We know that about 1 in 6 people are diagnosed with brain metastases at the time of their diagnosis for small cell lung cancer. We also know that up to about 50% of patients with small cell lung cancer develop brain metastases at some point during the course of their disease. There's been a lot of evidence showing that the use of low-dose radiation to the brain, called prophylactic cranial irradiation, can help to reduce the risk of brain metastases and, quite significantly, 2- or 3-fold reduction in the risk of developing brain disease, and that directly correlates with an improvement in overall survival. That's been shown in randomized trials, both for a limited stage and for extensive-stage small-cell lung cancer.

Really, the question is, why would you not do prophylactic cranial irradiation? And the answer is historically, there's been a concern of neurocognitive toxicity. The most common concern is: What does the radiation to the brain actually do to neurocognitive function in patients? The answer, fortunately, today, is either not much or nothing at all. Historically, we have seen that if you deliver very, very high doses of radiation in a total dose or each individual day; or if you do that radiation in people who are getting concurrent chemotherapy or in patients with preexisting neurocognitive dysfunction, they do have neurocognitive decline after radiation.

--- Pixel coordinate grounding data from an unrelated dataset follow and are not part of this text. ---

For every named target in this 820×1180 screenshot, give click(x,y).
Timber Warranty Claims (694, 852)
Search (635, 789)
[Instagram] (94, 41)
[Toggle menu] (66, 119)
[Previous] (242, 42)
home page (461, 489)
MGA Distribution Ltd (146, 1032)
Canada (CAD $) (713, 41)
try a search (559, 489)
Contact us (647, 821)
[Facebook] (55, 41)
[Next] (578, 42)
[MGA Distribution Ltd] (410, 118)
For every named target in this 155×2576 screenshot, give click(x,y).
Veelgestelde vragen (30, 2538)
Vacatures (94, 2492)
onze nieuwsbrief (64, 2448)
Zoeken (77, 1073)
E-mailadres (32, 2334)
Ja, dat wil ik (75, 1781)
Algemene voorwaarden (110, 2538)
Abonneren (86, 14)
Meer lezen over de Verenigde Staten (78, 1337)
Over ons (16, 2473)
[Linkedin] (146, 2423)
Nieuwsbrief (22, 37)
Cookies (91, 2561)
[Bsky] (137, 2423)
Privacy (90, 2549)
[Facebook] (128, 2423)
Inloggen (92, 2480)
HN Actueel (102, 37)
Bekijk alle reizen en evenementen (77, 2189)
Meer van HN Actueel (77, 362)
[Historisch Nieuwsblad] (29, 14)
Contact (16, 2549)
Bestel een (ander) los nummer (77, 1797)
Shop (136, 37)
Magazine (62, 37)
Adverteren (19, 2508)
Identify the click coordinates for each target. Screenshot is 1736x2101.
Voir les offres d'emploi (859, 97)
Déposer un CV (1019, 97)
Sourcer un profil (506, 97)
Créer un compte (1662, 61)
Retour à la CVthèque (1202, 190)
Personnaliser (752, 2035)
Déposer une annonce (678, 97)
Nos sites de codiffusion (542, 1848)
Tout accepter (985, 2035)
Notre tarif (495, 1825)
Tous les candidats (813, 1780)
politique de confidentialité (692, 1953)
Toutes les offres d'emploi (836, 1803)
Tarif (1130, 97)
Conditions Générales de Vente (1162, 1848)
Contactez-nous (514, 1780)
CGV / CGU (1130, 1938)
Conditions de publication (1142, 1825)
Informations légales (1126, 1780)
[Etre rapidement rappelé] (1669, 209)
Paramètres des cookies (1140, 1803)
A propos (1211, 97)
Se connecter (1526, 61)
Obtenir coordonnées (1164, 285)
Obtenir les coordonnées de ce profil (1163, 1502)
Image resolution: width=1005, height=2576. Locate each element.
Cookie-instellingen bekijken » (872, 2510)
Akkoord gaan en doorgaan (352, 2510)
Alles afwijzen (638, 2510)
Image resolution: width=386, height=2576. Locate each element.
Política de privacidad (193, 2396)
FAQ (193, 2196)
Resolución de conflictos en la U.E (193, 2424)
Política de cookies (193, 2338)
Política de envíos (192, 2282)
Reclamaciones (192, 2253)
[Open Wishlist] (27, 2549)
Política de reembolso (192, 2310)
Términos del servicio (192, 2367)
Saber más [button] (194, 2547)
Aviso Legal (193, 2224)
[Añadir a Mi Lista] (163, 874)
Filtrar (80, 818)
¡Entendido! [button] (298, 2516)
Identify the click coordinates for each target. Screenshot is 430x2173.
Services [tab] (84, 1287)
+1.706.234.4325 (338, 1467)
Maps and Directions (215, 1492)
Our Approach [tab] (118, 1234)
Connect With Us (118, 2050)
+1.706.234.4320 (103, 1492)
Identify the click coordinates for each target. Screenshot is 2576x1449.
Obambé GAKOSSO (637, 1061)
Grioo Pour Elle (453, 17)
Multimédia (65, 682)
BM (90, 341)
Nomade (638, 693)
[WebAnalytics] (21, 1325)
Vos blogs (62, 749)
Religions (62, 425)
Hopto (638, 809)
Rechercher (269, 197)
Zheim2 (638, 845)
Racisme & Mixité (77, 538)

There's no question about that. As we've done randomized trials showing that you can do lower doses of radiation for prophylactic cranial irradiation, as we know not to do it with concurrent chemotherapy or in patients with significant dementia or preexisting cognitive decline, numerous studies now for 30 years have shown there's really no decrement in neurocognitive function, no changes on imaging relative to patients who do not get prophylactic cranial irradiation.

And then lastly, the question is, in today's era, in the era where we're seeing increasing use of immunotherapy or consolidative thoracic radiation therapy, should we continue the practice of prophylactic cranial irradiation that has been standard of care until today? And I would say it's actually more important than ever, as we now have multiple randomized trials showing that doing consolidative thoracic radiation reduces the failure rate in the chest, and people are now more likely to fail in the brain, as we now have immunotherapy that reduces the risk of failing outside of the chest, and they're more likely to fail in the brain we really do need to control brain disease, and we now have emerging data showing that the use of prophylactic cranial irradiation in a chemo-immunotherapy era significantly improves overall survival.

Really, the question is not should we be using it, but probably why are we not considering it in all of our patients who don't have preexisting cognitive decline? With things like memantine to help to prevent neurocognitive dysfunction today, hippocampal avoidance radiation and more advanced radiation techniques, we certainly can do prophylactic cranial radiation safely, and it could directly impact the survival for our patients.


Source:

Simone, C. Debate: Prophylactic Cranial Irradiation (PCI) in SCLC – Yes. Presented at Great Debates & Updates in Lung Cancer; September 21-23; New York, NY.